A young, homeless-looking man is at my sitting spot on the creek when I arrive late in the afternoon. He’s brought his bike down the bank with him, and a motley assortment of things are scattered around it.
He gives a wan wave, and I go back upstream a few hundred meters to the alternate site. As I walk down the path, I see him going the other way carrying an empty 7-up container, heading toward a drinking fountain on the park road. I wonder what his story is.
The meditation, which takes place along a more visible, but also more placid section of the stream, begins slowly, as it usually does, with the senses attuning to the sounds, sights and smells in the environment. The smell is of brown grass, dry dirt and a hint of water; the sight is of thick foliage in various hues of green. There’s a large, vine-like tree draping big, heart-shaped leaves over the gentle current.
But it’s the sounds, or rather the lack of man-made noise, that stands out. A soft cascade less than 100 meters upstream is the loudest thing in the aural environment. The silence is only punctuated by snippets of conversation between unseen cyclists passing by behind a hedge of bushes and trees, and by the occasional bark of a dog or the distant roar of an especially loud engine.
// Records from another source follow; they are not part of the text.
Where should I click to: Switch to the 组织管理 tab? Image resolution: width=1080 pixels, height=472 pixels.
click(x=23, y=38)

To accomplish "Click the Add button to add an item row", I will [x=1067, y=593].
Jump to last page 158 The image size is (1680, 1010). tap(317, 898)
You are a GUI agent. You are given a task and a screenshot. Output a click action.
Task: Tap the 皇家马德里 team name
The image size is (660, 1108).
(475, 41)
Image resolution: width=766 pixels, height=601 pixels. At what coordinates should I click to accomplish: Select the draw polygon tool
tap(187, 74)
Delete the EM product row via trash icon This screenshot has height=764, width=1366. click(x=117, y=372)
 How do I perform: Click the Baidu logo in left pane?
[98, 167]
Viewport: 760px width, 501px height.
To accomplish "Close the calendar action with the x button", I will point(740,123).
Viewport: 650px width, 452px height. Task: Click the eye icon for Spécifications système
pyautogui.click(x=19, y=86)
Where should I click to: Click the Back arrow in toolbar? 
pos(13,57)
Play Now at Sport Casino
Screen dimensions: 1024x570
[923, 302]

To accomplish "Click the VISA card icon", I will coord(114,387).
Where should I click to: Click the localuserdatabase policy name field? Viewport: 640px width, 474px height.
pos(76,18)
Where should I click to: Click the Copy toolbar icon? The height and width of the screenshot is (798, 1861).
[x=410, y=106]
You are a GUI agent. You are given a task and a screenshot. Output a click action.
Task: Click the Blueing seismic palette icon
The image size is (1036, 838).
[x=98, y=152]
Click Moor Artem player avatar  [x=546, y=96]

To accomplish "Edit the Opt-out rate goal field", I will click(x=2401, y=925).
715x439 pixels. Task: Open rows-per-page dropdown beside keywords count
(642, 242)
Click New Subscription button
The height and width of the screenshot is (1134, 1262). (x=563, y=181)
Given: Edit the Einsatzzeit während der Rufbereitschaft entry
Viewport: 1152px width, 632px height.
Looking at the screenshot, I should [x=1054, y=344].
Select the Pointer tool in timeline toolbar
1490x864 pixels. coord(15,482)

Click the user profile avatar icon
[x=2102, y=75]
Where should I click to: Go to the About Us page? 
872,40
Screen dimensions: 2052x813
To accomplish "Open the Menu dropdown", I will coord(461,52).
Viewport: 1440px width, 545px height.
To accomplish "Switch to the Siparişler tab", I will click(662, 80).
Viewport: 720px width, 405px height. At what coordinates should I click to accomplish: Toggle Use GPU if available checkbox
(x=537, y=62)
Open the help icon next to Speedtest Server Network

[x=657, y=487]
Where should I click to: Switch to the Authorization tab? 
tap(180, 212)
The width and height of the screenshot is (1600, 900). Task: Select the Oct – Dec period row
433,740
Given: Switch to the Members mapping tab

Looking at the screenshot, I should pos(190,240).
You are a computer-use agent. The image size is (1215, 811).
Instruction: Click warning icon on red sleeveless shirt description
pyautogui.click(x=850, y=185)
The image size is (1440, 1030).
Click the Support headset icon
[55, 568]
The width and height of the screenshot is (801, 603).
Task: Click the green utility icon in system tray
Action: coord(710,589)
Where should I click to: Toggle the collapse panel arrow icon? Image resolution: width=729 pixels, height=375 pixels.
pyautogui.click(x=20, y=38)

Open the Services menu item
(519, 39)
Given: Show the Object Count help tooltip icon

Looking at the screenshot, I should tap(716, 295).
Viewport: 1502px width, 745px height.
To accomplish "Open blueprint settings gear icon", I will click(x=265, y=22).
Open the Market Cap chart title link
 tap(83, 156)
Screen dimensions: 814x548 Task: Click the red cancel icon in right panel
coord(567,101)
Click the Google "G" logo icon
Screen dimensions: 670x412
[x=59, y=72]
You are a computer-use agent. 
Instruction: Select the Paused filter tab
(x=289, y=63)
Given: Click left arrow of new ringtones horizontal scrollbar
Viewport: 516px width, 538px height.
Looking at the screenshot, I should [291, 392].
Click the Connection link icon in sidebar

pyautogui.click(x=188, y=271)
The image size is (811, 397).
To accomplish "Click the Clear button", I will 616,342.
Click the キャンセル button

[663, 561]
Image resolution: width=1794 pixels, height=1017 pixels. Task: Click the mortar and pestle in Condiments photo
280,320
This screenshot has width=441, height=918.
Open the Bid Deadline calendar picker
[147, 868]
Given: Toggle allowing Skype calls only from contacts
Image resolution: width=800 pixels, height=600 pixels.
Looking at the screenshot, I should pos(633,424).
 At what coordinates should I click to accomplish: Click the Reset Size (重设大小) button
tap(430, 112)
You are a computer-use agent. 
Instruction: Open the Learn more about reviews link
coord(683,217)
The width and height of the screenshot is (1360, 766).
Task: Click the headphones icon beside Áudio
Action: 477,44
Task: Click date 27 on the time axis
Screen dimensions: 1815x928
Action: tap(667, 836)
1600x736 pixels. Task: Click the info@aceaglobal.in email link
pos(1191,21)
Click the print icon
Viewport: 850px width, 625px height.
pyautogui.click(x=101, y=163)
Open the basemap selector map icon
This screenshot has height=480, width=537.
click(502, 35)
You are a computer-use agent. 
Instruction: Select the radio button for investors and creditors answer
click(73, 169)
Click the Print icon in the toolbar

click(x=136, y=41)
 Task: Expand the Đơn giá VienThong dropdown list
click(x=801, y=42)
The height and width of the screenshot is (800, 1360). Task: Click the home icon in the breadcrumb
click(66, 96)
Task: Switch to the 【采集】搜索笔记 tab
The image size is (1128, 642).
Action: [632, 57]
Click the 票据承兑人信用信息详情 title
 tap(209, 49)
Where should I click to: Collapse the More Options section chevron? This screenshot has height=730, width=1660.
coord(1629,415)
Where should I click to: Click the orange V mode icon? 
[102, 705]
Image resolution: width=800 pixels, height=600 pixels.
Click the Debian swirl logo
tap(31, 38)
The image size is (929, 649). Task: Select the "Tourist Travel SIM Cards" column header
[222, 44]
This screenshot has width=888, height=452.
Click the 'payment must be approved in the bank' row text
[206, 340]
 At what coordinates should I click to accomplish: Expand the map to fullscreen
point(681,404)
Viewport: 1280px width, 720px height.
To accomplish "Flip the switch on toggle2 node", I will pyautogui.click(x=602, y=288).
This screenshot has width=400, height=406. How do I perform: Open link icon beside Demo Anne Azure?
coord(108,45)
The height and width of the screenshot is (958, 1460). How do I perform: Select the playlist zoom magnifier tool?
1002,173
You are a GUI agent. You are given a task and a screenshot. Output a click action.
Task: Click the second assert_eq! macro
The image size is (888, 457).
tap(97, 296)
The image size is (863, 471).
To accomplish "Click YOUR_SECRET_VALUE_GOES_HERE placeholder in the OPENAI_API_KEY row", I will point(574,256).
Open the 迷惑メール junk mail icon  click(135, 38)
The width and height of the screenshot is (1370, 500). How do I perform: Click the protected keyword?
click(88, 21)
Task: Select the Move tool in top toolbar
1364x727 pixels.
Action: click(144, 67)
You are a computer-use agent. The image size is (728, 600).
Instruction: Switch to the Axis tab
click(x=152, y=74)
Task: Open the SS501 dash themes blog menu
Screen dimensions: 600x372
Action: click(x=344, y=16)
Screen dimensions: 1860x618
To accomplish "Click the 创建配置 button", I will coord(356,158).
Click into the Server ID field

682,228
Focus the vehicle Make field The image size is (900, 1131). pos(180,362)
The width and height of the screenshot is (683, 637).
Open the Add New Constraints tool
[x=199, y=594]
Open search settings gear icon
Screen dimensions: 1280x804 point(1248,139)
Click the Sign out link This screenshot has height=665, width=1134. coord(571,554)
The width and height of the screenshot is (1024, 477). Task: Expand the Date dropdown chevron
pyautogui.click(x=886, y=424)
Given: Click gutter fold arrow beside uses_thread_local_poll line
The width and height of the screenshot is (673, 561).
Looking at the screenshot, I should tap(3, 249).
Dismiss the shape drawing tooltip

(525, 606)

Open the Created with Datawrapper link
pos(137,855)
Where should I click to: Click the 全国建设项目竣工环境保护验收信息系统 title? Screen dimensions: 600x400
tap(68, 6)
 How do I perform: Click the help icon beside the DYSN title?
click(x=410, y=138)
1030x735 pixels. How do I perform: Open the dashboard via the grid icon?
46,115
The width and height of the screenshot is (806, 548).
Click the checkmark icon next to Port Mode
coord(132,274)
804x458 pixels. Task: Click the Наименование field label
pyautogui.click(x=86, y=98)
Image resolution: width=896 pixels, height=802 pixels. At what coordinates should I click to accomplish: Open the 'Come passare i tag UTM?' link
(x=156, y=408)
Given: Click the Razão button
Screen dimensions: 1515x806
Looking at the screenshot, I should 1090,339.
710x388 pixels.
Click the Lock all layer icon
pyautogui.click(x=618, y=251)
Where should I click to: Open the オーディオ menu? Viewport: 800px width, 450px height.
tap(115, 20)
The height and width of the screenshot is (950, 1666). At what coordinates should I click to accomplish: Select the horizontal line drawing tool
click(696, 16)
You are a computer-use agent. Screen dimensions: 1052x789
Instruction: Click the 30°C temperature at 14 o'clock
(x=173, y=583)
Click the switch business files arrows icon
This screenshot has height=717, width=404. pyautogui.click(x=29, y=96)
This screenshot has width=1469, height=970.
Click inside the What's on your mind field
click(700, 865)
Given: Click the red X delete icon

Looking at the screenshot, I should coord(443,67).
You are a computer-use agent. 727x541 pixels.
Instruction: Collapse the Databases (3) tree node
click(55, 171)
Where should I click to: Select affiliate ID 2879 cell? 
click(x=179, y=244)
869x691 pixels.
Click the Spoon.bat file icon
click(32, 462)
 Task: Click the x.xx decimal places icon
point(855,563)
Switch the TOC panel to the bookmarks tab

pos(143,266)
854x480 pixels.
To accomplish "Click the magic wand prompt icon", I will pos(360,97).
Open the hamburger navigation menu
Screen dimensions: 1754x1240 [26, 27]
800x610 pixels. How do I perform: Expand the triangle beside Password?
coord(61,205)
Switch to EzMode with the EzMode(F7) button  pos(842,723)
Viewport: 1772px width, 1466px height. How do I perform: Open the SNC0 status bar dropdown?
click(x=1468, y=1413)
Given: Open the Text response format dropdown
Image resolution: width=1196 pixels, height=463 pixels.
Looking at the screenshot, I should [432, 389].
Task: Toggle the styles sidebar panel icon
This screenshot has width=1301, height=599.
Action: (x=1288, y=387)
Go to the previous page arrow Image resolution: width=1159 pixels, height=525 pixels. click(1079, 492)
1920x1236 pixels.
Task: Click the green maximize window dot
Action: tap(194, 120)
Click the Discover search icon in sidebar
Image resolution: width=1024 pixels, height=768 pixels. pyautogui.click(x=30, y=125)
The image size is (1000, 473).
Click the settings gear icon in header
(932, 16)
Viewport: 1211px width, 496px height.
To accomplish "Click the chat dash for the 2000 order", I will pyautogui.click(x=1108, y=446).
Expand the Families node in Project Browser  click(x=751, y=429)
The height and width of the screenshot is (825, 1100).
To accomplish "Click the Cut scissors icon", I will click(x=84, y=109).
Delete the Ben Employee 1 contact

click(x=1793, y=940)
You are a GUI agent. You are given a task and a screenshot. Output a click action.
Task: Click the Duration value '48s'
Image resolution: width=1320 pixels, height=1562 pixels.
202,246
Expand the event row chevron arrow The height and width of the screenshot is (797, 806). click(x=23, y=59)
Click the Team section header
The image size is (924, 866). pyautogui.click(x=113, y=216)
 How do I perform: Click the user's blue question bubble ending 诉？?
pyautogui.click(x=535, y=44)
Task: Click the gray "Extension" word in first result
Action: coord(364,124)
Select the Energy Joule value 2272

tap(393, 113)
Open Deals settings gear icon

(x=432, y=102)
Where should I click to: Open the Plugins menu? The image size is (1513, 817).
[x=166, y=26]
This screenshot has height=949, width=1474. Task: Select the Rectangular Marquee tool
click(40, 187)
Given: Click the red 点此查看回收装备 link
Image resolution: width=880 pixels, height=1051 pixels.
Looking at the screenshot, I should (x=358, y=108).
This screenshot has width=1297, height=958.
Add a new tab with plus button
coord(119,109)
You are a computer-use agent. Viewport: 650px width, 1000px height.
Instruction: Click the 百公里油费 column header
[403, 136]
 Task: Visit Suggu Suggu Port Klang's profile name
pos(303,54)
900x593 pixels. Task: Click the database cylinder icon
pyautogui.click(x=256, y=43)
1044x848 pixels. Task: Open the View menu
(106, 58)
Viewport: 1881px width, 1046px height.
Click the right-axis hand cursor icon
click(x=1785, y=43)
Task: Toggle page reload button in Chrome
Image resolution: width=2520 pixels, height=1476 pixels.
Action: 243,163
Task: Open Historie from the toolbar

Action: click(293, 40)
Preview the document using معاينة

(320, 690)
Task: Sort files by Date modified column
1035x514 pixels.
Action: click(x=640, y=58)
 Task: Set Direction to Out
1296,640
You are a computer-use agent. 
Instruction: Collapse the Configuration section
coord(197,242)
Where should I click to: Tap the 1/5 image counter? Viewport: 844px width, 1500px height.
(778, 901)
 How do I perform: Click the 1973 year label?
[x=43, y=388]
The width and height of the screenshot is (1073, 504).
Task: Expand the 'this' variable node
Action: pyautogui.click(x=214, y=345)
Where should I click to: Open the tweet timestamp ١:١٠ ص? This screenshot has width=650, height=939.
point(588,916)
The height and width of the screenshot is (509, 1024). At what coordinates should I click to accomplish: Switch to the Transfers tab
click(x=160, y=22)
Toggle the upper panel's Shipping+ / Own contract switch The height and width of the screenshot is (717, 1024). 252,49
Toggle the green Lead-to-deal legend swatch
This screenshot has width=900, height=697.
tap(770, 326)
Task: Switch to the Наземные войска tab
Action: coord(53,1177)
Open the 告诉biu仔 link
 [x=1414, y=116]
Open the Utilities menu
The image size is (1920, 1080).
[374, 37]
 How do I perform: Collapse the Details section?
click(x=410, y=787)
Listening as well to the movement of thoughts and emotions as they arise (and with the same quality of non-judgment and non-interference as listening to the creek flowing by), the mind effortlessly quiets, and the heart lets go of even the most painful emotions. One is able to hear the domination of thought in the brain, and the listening alone releases the mind/brain from its bondage to thought.
Freedom doesn’t lie in separation of any kind, even politically, much less individually. Independence as we generally know it has nothing to do with freedom. It has come to mean the illusion of being outwardly, individualistic self-sufficient. Physical dependency on each other is a fact, but few people are willing or able to stand alone inwardly. Freedom is first and last within.
One develops a feeling for when the observer falls away, a proprioception, like knowing where your arm is when you close your eyes. Without making a goal of meditating, or operating from an idea of what it is, the observer ends, and there is simply undivided observation.
I’ve long felt that meditation doesn’t begin until the observer spontaneously ends in passively watching everything outside and inside. Now I feel meditation doesn’t really occur until psychological time ends.
Psychological time is a very subtle thing. It’s concealed in the recesses of thought, taking many forms of cognitive continuity, from the replay of a conversation earlier in the day, to looking forward to something one is planning on doing tomorrow, to the hidden seeds and needs of becoming. Sorrow and fear are byproducts of the continuity of thought.
When time ends all continuity simply stops, without volition, in the act of attending to the movement of what is happening inwardly and outwardly. Even the duality of ‘inwardly and outwardly’ ends, and there is just what is, unfolding in insight and understanding. Eternity is not a function of time.
To me this is what leaving the stream of content-consciousness means. I realize that most people rarely experience that state, which makes me wonder, is it only for very few? That doesn’t make sense.
All one can do is reawaken timeless awareness every day until one leaves the stream irrevocably. Not at death, since even then I don’t think one leaves the stream if one hasn’t left it while alive (not that the self continues after death), but rather in this life, while fully alive.
Starting of my walk after the meditation, I see that the young man is still there. Feeling more gregarious despite the inward silence, I stop and speak to him.
He’s Hispanic and his English is poor. Naturally he thinks I want the place, but I say no, I had my meditation. I ask if that’s what he’s doing here. He doesn’t understand, and it isn’t because of the language barrier. I say a few words about meditation, wish him well and leave. I hope the place, where many tremendous meditations have occurred, leaves him with something.
Near the end of the walk on the park road, dripping with sweat on a hot evening, a woodland hawk swoops in and lands just in front of me. I stop, and though it’s only a few feet away, it doesn’t fly away.
It seems meaningful in some way I don’t understand at the time. The Cooper’s hawk is surprisingly large for a woodland variety, and has striated wings of various shades of brown. It stares at me unblinkingly with intense eyes, and doesn’t move even when two cyclists ride by, talking obliviously.
For nearly ten minutes we look at each other, until the raptor gently drops from its low perch and flies off downstream. I can still feel its eyes, embodying the awareness and mystery of nature itself, and something beyond nature. Don’t look away.